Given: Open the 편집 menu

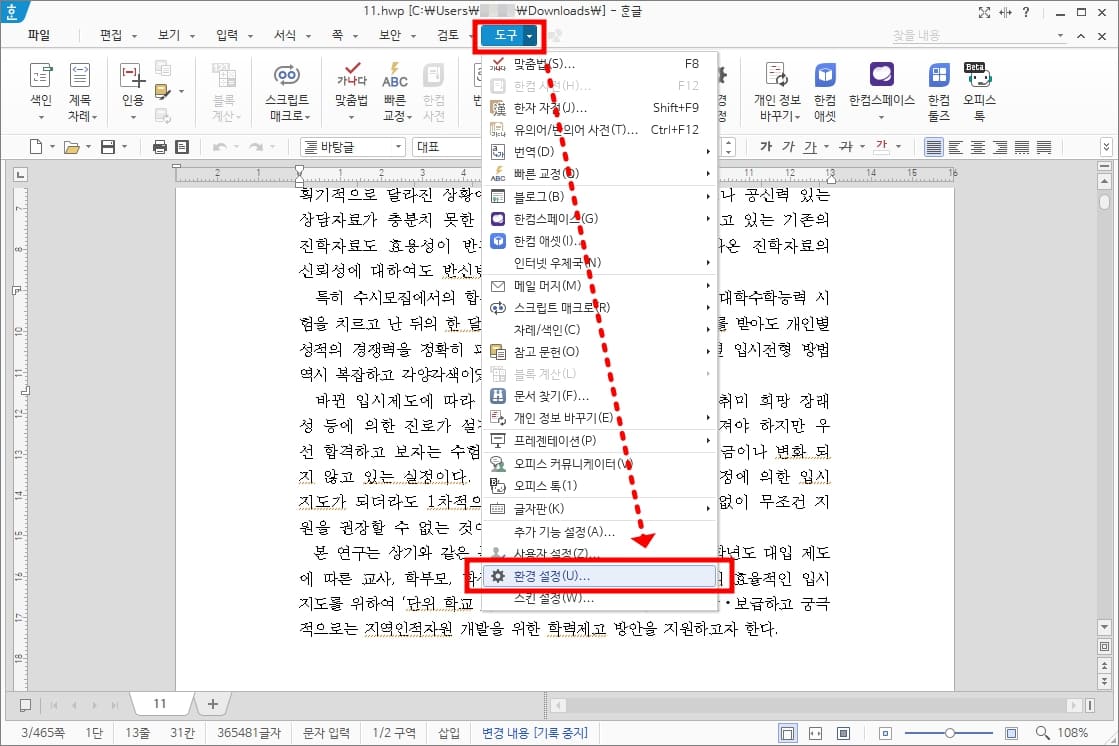Looking at the screenshot, I should tap(113, 33).
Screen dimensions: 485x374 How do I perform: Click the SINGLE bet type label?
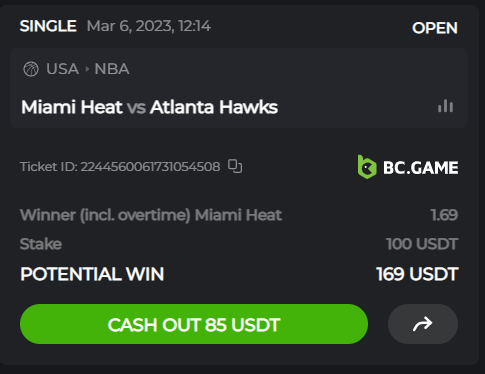click(x=48, y=26)
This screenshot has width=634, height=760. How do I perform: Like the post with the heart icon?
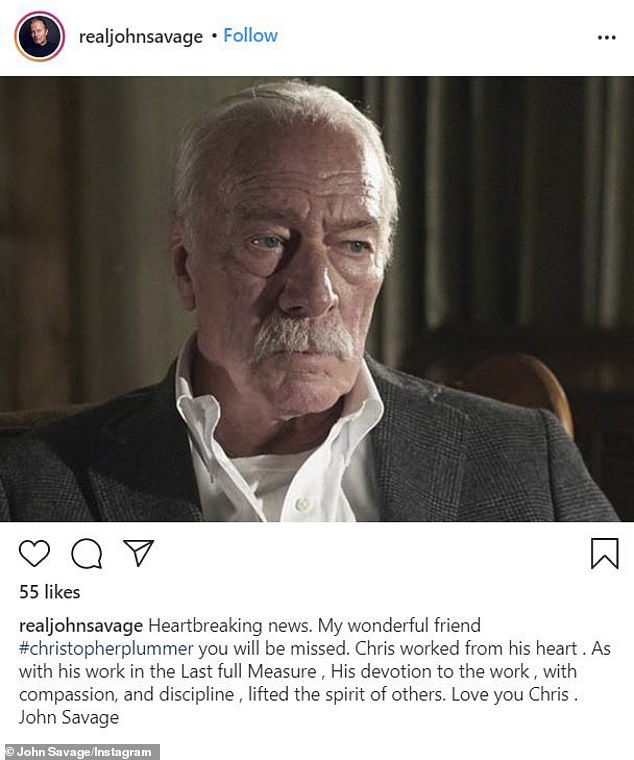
# # #
=== WORK REQUIRED ===
Retype the whole listing exactly and leave the pictures out.

=== REPLY ===
Given: Open the 편집 menu

Looking at the screenshot, I should tap(113, 33).
Screen dimensions: 485x374 How do I perform: Click the SINGLE bet type label?
click(x=48, y=26)
This screenshot has width=634, height=760. How do I perform: Like the post with the heart icon?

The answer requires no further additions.